Record national player Lothar Matthäus has criticized the timing of the farewell announcements by coaches Adi Hütter, Marco Rose and Julian Nagelsmann. He sees this as the main reason why the sporting performance subsequently collapsed, sometimes dramatically.

“If Marco Rose and Adi Hütter hadn’t announced their departure early, the season finale in Gladbach and Frankfurt would have been completely different,” wrote Matthäus in his Sky-Column. As it was, however, “the team’s great confidence in the person who showed them the way was no longer one hundred percent”.

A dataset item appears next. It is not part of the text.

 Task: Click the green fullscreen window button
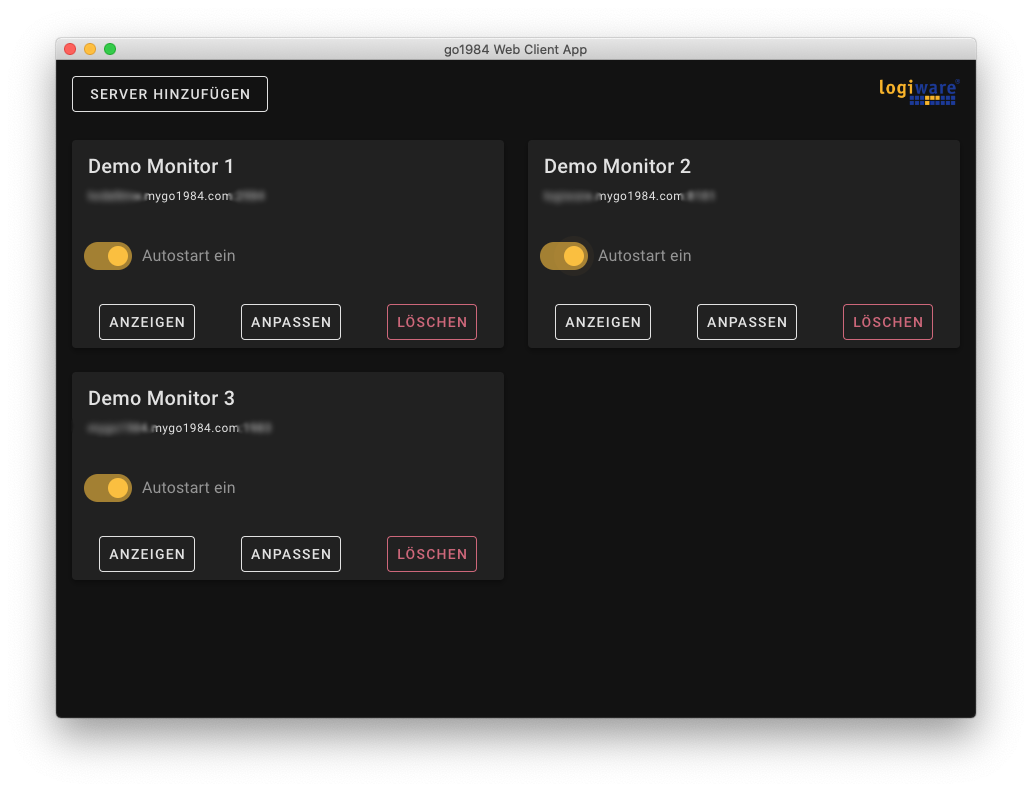pos(110,49)
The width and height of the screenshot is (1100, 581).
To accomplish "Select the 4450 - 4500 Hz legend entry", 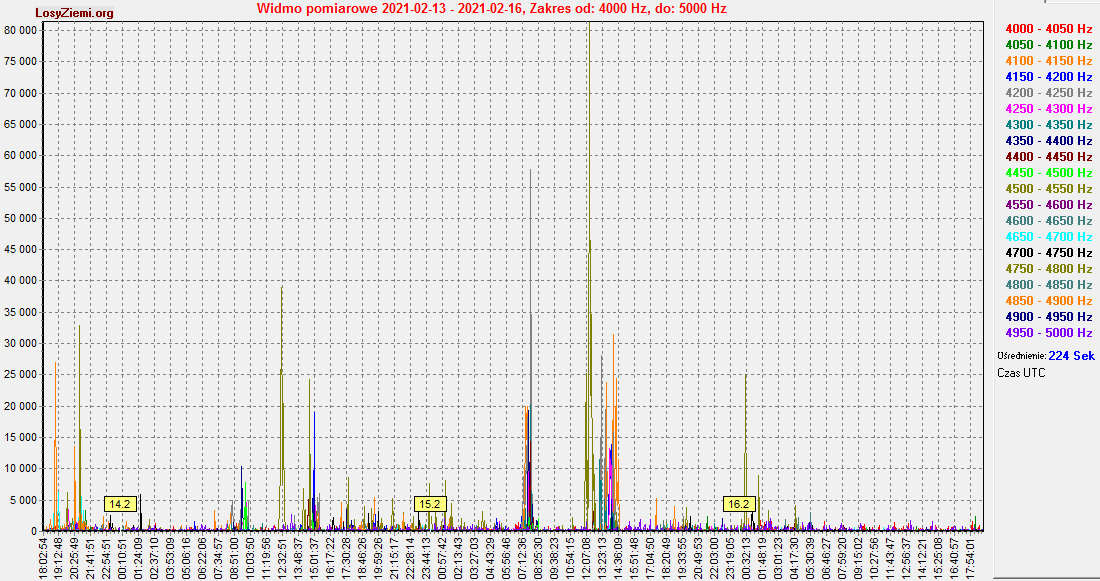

This is “bitter and frustrating in the end for two such great clubs”. Gladbach slipped out of the international places after Rose’s permanent move to BVB, and Eintracht has to be content with the Europa League after the announcement that Hütter Rose will inherit the foals.

According to Matthäus, this may be incomprehensible to outside fans, but: “A professional team is a sensitive entity. When familiar structures that have grown up here suddenly falter or even break apart, many players react insecurely and lose confidence and quality.”

A common goal “no longer exists, because the person who spent the daily route no longer feels like it”. In both cases, the players would have noticed “that it is obviously no longer important to the boss to work together in the next year”. As a result, the team spirit is waning.

Matthäus: Hütter and Rose have lost “reputation”

He could “absolutely understand the decision in terms of sport and personally”, and drawing a clause is not reprehensible. But he is critical of the time to communicate the separation in February or March. “The clubs have to think about how they want to prevent the goals they have developed from being destroyed in one fell swoop in the future.”

Hütter and Rose had “lost their reputation and sovereignty due to broken promises” and the public image had suffered. “The Gladbach, Frankfurt and Leipzig players allowed themselves to be pulled down too much.”